Alright, here's the latest from Al Jazeera: https://news.google.com/rss/articles/CBMisgFBVV95cUxNZkxxTHVyOXFnOEdaUzJPaHBxS0FOUTh4d0dsMldLQ0JKRENYa0pPdnp4SHo4NWZEZFdkUWo1Z
The reporting is that strikes hit near Isfahan, but the official line is 'nothing happened'. My family says the mood is one of exhausted defiance, not celebration.
Look, that tracks. The official denial is standard playbook, but 'exhausted defiance' is the real story. People are past the point of rallies.
Exactly, and the internal pressure is shifting. Just saw a report on the renewed 'Woman, Life, Freedom' protests flaring up in universities again this week. People are connecting the external pressure to the domestic crackdown. https://iranwire.com/en/politics/128271-university-protests-reignite-amid-tensions/
That IranWire link is solid. The regime's biggest fear has always been that external pressure fuels internal revolt, and it looks like that fuse is lit again.
It's lit and it's spreading. My cousin in Tehran just messaged that the campus protests are more coordinated now, linking the economic pain from sanctions directly to the government's foreign policy. People aren't just tired, they're making the connection.
Your cousin's got it right. People over there are finally connecting the dots between the regime's expensive foreign adventures and the empty shelves at home. That's a much bigger threat to Tehran than any airstrike.
Exactly, and the government's trying to crack down on that narrative. There's a new report from Iran International about the cyber-police arresting students for "economic sedition" memes. They're terrified of that link becoming mainstream thought. https://www.iranintl.com/en/202603314002
That's the real war they're fighting. The memes are more dangerous than missiles because they can't shoot down an idea.
It's true, the internal pressure is immense. My family says the new "digital morality" patrols are everywhere, trying to scrub any criticism of the IRGC's budget from local social media. The Guardian Council just approved another massive funding bill for external operations, which is sparking huge backlash. https://www.theguardian.com/world/2026/mar/30/iran-guard
They're funding proxies while their own people are making memes about empty shelves. That disconnect is a bigger threat to the regime than any external strike.
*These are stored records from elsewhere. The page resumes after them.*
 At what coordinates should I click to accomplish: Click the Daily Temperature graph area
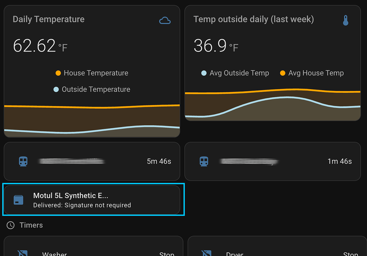point(92,121)
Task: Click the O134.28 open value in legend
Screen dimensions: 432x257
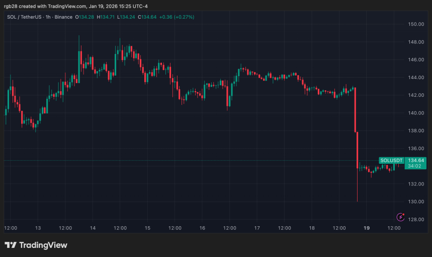Action: click(85, 17)
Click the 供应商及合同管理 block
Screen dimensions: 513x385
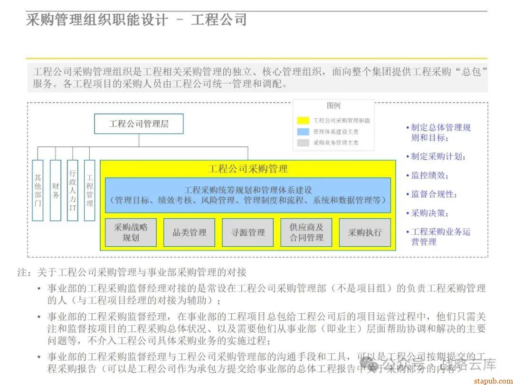(x=306, y=232)
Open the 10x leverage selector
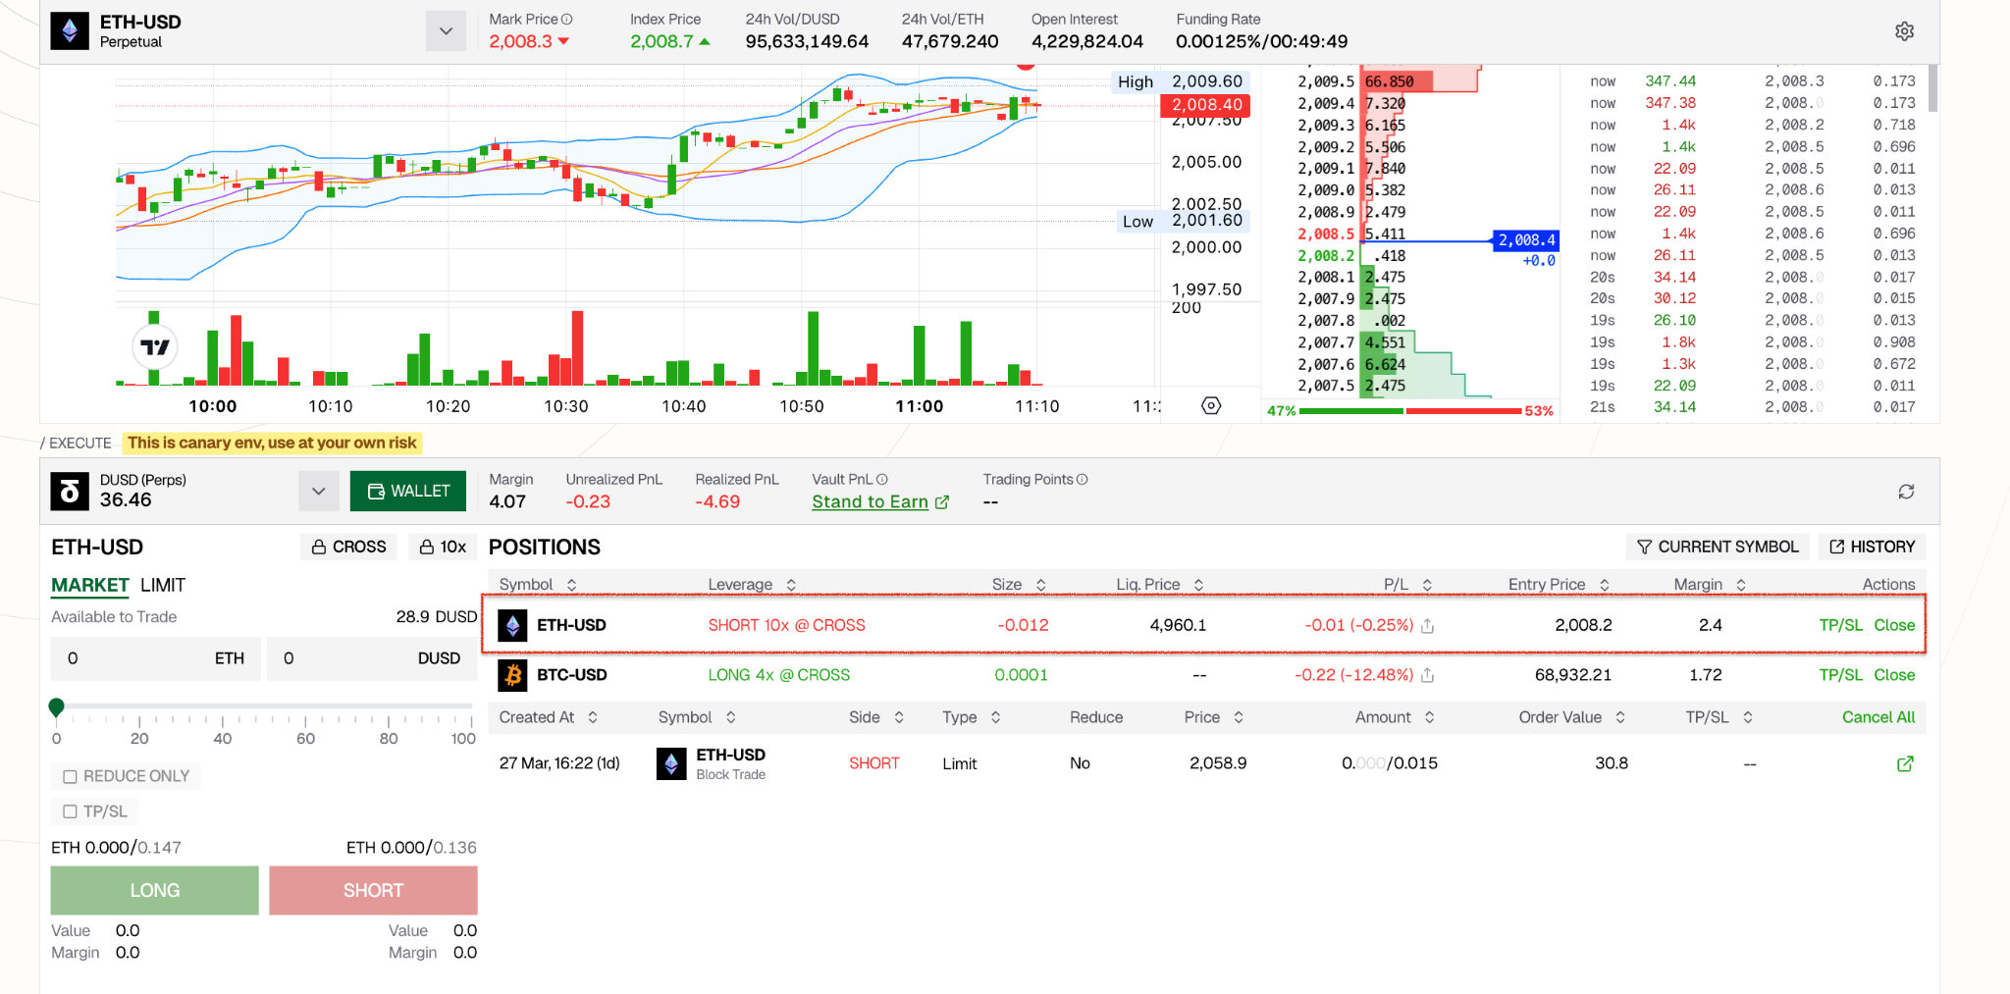The width and height of the screenshot is (2010, 994). click(443, 547)
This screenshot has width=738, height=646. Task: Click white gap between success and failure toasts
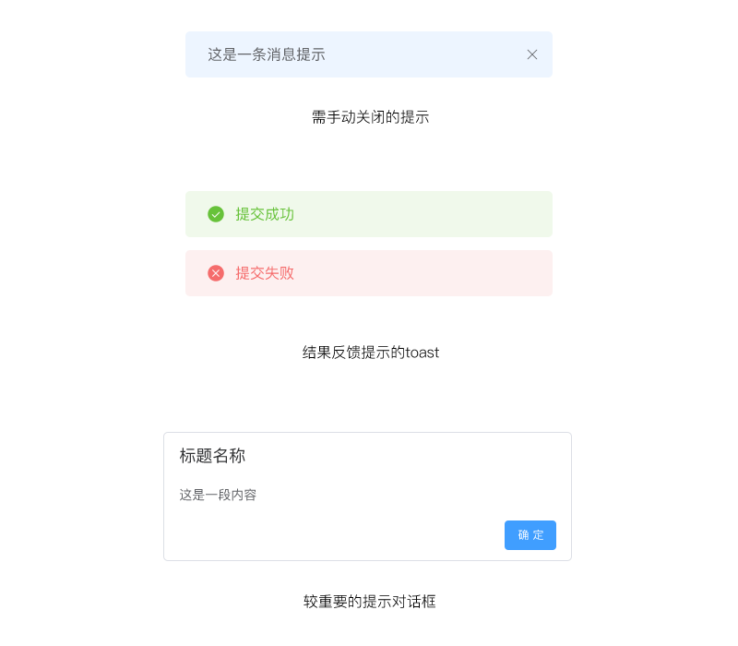coord(369,244)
Exactly. The memes about the IRGC's budget for foreign militias versus the price of bread are everywhere. People are furious that the priority is funding abroad while inflation at home is crippling.
Look, that's the whole game. The regime's survival depends on projecting strength outward, even if it means letting the home front rot. People can only take that for so long.
My cousins in Tehran say the anger is past a boiling point. The "projecting strength" narrative is cracking because people see it as the reason their own lives are falling apart.
It's cracking because it's hollow. They can't feed their own people, but they'll fund Hezbollah. That math doesn't work forever.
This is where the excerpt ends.